Gradients type in torch.cuda.amp

fiona · August 21, 2023, 7:29am

Hi, I have some questions about torch.cuda.amp. I want to use mixed precision training in my project and I notice that the grads of network parameters is still float32, which is really bothering me. I consider that the fp16 params should have fp16 gradients and fp32 params should have fp32 gradients in mixed precision training. So ,is there any wrong with me? Can anyone help me ?
The following is my test code:

class CustomModel(nn.Module):
    def __init__(self, input_size, hidden_size, num_classes):
        super(CustomModel, self).__init__()
        self.fc1 = nn.Linear(input_size, hidden_size)
        self.fc2 = nn.Linear(hidden_size, hidden_size)
        self.relu = nn.ReLU()
        self.fc3 = nn.Linear(hidden_size, num_classes)
        
    def forward(self, x):
        out = self.fc1(x)
        out = self.relu(out)
        out = self.fc2(out)
        out = self.fc3(out)
        return out

# 初始化模型
input_size = X_train_tensor.shape[1]
hidden_size = 16000
num_classes = 2000
model = CustomModel(input_size, hidden_size, num_classes).to('cuda')
scaler = torch.cuda.amp.GradScaler()
# 定义损失函数和优化器
criterion = nn.CrossEntropyLoss()
optimizer = optim.Adam(model.parameters(), lr=0.001)

# 训练模型
num_epochs = 1
for epoch in range(num_epochs):
    optimizer.zero_grad()
    with torch.cuda.amp.autocast(dtype=torch.float16, enabled=True):
        outputs = model(X_train_tensor)
        loss = criterion(outputs, y_train_tensor)
        
    scaler.scale(loss).backward()
    scaler.step(optimizer)
    scaler.update()
    
    print(outputs.dtype)
    print(model.fc1.weight.grad.dtype)
    print(model.fc2.weight.grad.dtype)

print("Done!")

and the output is

torch.float16
torch.float32
torch.float32
Done!

fiona · August 21, 2023, 7:31am

@ ptrblck Do you have any comments? Thank you very much!

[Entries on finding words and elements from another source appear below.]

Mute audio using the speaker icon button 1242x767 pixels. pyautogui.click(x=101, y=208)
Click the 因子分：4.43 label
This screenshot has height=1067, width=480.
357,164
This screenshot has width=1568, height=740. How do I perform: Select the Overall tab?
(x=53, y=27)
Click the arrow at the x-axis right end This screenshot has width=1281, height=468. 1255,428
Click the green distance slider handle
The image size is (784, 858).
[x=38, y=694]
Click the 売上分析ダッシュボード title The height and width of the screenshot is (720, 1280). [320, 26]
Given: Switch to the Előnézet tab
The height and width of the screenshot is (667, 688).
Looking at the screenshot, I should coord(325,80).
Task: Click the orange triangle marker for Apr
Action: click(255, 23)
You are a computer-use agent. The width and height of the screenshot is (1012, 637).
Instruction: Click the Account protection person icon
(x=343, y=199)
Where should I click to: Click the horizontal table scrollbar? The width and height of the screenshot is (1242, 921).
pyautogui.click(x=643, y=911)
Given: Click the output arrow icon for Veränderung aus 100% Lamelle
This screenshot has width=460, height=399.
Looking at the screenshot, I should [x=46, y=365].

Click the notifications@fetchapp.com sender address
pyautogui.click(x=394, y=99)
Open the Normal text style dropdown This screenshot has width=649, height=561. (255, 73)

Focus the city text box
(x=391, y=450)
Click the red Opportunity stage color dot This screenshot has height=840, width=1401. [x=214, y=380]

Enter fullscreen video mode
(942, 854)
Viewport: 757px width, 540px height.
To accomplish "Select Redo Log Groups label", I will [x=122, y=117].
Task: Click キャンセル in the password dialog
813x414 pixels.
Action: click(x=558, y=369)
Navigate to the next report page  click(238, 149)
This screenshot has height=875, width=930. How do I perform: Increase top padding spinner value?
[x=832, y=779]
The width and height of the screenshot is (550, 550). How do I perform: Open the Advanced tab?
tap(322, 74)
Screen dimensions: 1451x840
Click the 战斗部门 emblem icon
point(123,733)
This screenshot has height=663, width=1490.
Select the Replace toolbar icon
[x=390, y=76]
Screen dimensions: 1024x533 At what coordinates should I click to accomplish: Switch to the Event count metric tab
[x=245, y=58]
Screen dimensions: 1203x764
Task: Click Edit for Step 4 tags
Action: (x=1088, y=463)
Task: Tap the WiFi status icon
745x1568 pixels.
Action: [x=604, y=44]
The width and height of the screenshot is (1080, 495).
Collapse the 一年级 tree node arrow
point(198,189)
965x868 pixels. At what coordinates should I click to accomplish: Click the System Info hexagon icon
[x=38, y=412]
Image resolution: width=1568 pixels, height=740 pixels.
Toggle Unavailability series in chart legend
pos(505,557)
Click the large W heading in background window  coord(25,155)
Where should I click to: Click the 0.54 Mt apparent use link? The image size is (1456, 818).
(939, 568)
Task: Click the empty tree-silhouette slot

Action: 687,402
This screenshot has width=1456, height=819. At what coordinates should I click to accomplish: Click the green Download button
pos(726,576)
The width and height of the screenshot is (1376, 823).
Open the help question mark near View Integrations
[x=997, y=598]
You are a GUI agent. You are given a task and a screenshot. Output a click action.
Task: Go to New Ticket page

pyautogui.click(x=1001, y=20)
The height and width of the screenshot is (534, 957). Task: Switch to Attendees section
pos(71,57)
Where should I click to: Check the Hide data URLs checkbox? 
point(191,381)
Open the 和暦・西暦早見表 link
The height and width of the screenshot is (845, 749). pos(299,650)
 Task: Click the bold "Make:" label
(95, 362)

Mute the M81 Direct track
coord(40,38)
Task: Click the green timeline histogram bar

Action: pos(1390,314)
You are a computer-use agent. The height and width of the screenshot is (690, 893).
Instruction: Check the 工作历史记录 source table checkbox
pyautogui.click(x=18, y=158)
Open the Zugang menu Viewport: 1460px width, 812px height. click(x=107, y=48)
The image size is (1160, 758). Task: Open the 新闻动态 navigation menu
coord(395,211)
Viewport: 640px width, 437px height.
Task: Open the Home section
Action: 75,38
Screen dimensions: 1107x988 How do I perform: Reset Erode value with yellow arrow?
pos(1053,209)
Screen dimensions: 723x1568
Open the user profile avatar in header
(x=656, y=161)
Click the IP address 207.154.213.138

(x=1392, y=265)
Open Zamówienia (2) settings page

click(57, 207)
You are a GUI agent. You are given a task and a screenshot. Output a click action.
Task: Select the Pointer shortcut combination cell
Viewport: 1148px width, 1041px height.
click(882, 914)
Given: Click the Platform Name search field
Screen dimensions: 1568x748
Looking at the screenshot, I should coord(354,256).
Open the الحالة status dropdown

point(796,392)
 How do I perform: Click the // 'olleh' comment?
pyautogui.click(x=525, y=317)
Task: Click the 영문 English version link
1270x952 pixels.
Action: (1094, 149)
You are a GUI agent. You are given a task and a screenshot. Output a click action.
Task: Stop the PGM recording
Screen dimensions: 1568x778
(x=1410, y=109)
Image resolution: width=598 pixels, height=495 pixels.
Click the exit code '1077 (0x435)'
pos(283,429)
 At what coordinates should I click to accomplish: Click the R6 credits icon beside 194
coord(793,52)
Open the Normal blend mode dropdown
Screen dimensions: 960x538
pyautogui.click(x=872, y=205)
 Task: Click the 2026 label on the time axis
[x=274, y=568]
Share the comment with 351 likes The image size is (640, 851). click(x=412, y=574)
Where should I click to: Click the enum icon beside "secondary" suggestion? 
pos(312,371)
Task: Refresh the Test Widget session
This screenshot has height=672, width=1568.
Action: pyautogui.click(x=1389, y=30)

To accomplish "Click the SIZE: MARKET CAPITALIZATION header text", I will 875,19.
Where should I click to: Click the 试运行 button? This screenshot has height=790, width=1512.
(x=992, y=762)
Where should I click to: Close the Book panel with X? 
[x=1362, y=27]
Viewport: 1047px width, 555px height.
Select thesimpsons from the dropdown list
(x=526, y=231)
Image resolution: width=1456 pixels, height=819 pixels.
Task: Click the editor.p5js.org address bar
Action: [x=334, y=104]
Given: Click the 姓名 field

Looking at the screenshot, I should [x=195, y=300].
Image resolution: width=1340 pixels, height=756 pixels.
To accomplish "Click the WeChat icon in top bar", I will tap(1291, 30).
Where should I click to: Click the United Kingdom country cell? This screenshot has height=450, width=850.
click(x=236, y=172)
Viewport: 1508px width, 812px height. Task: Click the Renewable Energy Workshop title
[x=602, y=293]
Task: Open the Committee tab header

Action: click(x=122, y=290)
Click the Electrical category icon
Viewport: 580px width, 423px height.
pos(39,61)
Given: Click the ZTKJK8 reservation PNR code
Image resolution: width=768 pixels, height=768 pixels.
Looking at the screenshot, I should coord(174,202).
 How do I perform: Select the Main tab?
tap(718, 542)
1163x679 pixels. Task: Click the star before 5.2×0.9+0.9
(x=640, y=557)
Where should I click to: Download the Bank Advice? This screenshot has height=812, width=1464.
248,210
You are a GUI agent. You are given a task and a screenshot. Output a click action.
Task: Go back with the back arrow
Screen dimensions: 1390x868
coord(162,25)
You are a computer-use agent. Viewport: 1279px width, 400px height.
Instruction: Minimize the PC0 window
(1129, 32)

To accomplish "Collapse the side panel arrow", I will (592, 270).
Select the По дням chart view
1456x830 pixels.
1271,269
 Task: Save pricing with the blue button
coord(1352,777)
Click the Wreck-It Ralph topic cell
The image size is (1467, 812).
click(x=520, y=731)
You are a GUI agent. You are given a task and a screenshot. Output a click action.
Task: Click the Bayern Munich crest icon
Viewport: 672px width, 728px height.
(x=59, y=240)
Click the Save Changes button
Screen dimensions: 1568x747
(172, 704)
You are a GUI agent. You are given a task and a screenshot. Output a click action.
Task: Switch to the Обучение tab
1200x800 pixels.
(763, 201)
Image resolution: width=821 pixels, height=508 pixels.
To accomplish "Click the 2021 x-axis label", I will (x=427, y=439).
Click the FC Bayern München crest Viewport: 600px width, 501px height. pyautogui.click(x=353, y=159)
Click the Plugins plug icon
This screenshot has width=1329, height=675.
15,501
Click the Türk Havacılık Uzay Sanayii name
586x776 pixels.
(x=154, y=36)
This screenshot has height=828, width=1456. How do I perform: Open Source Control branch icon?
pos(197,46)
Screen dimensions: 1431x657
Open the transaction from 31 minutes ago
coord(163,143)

ptrblck · August 21, 2023, 4:39pm

All parameters are in float32 using amp. If you want float16 parameters you would need to manually cast them and might run into the risk of divergence etc.

fiona · August 22, 2023, 2:14am

I don’t understand why all parameters are in float32 using amp. And where’s the mixed precision? You mean that as all parameters are in float32, and the gradients are in float32? If so, is it necessary to use grad scaler? I consider that grad scaler makes sense in gradients which is float16.